▶ _Task requirements_
In the records below, find the line that contains "Given: Collapse panel using header chevron". Retype that line and all the lines after it through the end, leaving out the pictures.

<<<<

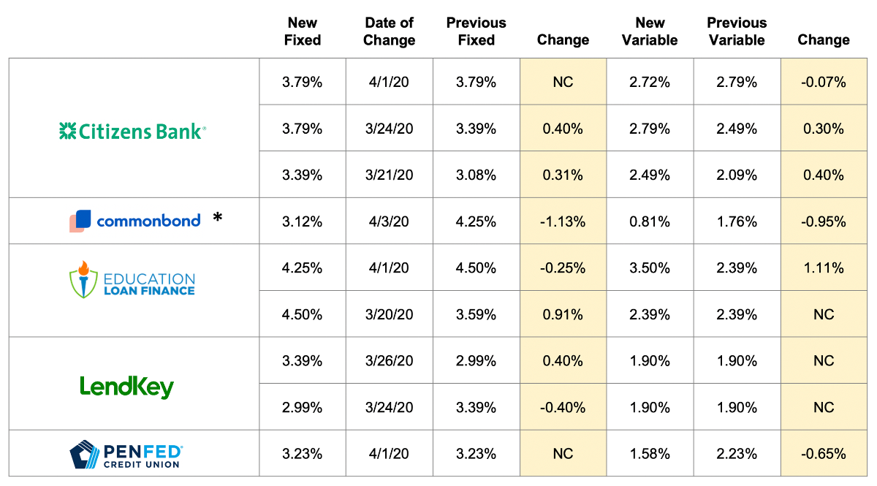
Task: Click the 0.91% fixed change cell
Action: click(563, 315)
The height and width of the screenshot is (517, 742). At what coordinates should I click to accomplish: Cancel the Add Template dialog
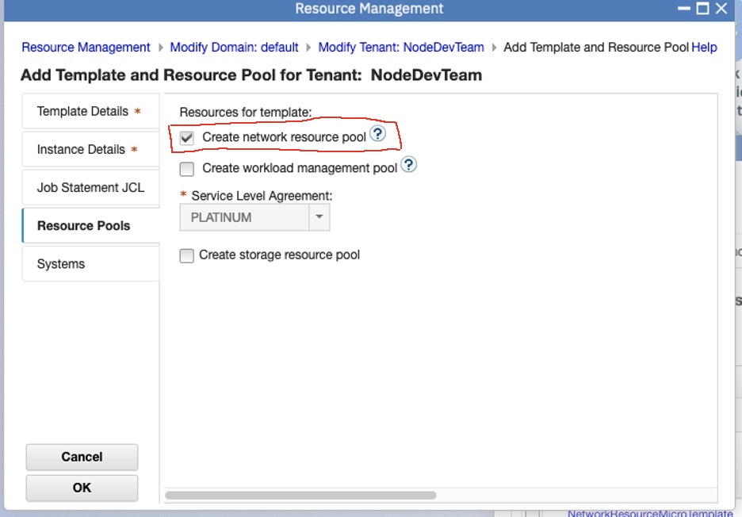[x=82, y=457]
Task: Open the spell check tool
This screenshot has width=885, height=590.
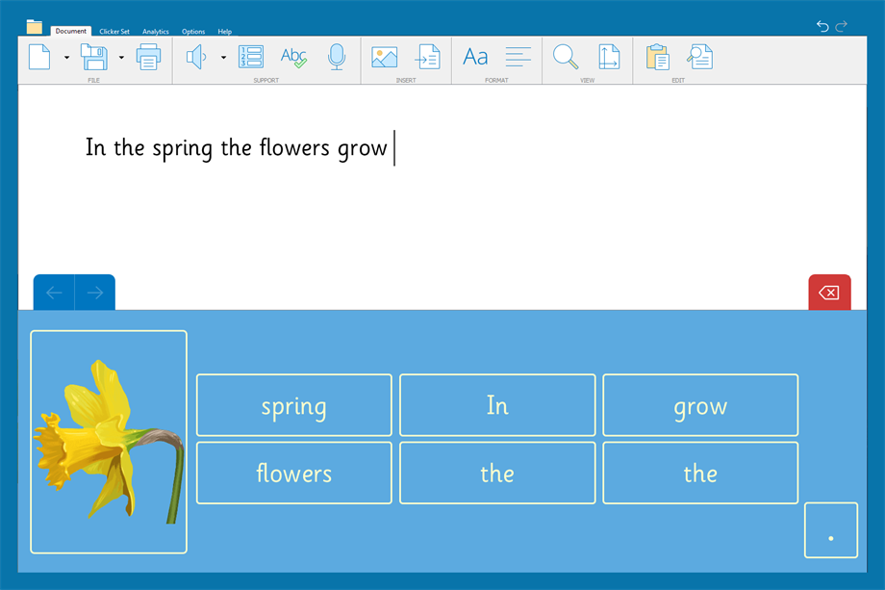Action: click(x=293, y=58)
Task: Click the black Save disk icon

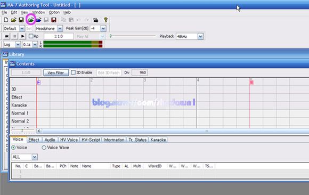Action: 21,20
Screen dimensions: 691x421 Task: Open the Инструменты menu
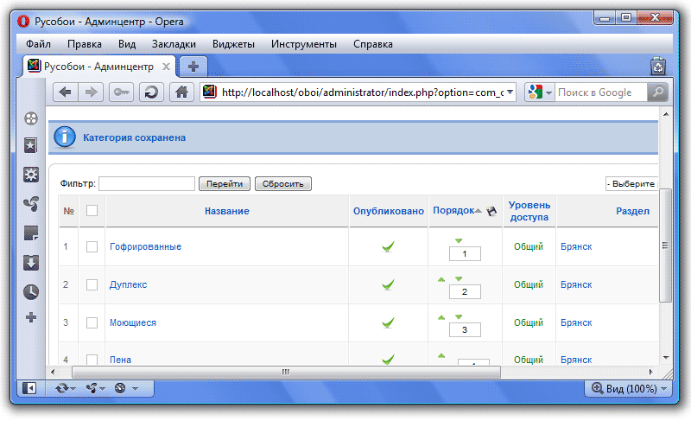coord(303,44)
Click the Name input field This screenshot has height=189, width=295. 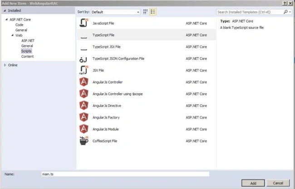(125, 174)
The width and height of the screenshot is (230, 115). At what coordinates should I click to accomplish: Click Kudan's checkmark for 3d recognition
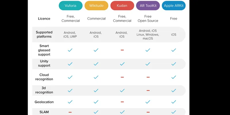pyautogui.click(x=122, y=91)
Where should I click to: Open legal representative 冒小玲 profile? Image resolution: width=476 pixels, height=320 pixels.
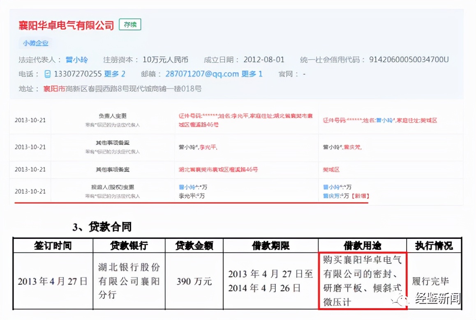[77, 59]
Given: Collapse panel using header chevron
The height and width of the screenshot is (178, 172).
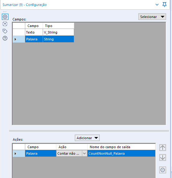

>>>>

▶ _Your solution_
Given: Collapse panel using header chevron
The height and width of the screenshot is (178, 172).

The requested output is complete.